* [Exercise instructions]:
(A) Answer these questions from the essay about music and a Christmas concert, one line each:
(i) What did the writer's father tap on his steering wheel?
(ii) Which church put on the Christmas production?
(iii) How far into the program was the writer when the boys began to wander?
(B) Decide whether each statement agrees with the essay about music and a Christmas concert. Answer yes or no, and quote the words that decide it.
(i) The writer's father played jazz while driving the writer to school.
(ii) The writer's husband attended the concert with the family.
(iii) The church was decorated in blue and silver.
(C) Carry on the essay about music and a Christmas concert from the point where it stops.

* [Passage given]:
------------------------------------------------------------------------
My love and joy for music is a daily ritual.

Even in my writing, I like a little piano ringing in my ear. I have written of this before, giving all acknowledgements to my father, who tapped his rings on his steering wheel to jazz music while driving me to school when I was only 8.

It is a lovely part of life, music, helping us to feel, laugh and play, carrying us into wherever we may go. And so, music carries us into Christmas. All the hymns, all the bells and all the carols of peace and joy.

My parents have told me for years of the beautiful Christmas production of singing and music by Auburn United Methodist Church. So, on Sunday evening, after my husband left town for work, I decided to join my mom and dad, children in tow, to a church pew in Auburn to experience Christmas among a full house orchestra.

It was everything and more than I dreamed it would be. The view of a grand church decorated in greenery and red, carolers with candles, walking in the light of Christ, and the sounds of many holy instruments, loud and crisp to capture that which the heart longs to feel.

I felt as if I had stepped out of Auburn into a lavish New York City evening. It was spectacular, all of it, until my two young sons decided to escape church.

One hour into the program, I’m sitting on the edge of my pew, enjoying every second of brass and string and song, while the boys’ minds and bodies begin to wander. After a grand applause from the crowd, Braxton stands to exit, motioning his brother to come along. He whispers unto my father, “I’m going to take Shep outside to stretch our legs.”
------------------------------------------------------------------------
* [Available data]:
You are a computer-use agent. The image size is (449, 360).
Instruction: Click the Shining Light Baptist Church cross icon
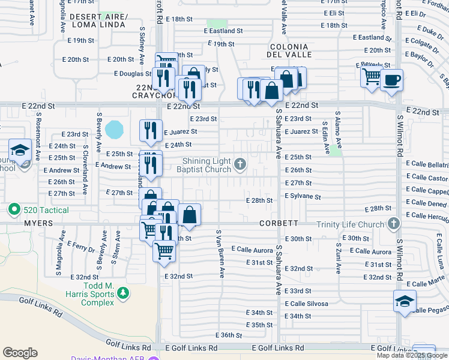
------------------------------------------------------------------------
* [Solved problems]:
(A)
(i) His rings.
(ii) Auburn United Methodist Church.
(iii) One hour.

(B)
(i) Yes: "tapped his rings on his steering wheel to jazz music while driving me to school"
(ii) No: "after my husband left town for work"
(iii) No: "a grand church decorated in greenery and red"

(C)
I’m okay with this, as the intermission is just two songs away. Ten minutes later, the host of people in the church are dismissed, many remaining to chat with others and a handful of us walk away for a quick refresh. I walk in search of a restroom, hoping to find my boys to coax them back into church, but they were nowhere to be found.

I walk outside, 7:45 p.m., into a well-lit and lovely downtown Auburn, and in the back of my mind I knew that wherever they were, Braxton was looking out for them both and it was highly likely that they were having their own grand Christmas adventure.

Thirty minutes later, after having been gone for almost an hour, the Robertson duo walks back up the front steps of the church.

“Well hey Momma,” said Braxton. “You about ready to go home?”

I cannot speak.

“Shep and I got a little restless in church,” he said. “So we just figured we’d come outside and walk around a bit.”

Still nothing. Still no wise, mothering words. I can hear the orchestra from inside and under the lovely stars of Christmas I am genuinely just so happy to see them.

“Are you okay Momma,” Braxton said. “Seems like you might be a little upset.”

A part of me wanted to bust out laughing. I also had an urge to snap back at him saying, “Seriously! Where have you been? I have been looking everywhere for you two!” But I said nothing.

“Me and Shep had a good ole’ time, didn’t we Shep?”

“Yeah we did,” Shep responds. “It was fun.”

“We walked to Samford Hall. Looked at all the lights. It was nice,” Braxton said. “You have a good time Momma?”

I laughed inside and said as few words as possible. We walked to the car, me and my young three, and headed home.

The story is that the boys did indeed escape church. They escaped into their own Christmas of brotherhood and Jesus. Braxton even took Shep to Little Italy to eat pizza. He served him and cared for him, among night and mozzarella cheese.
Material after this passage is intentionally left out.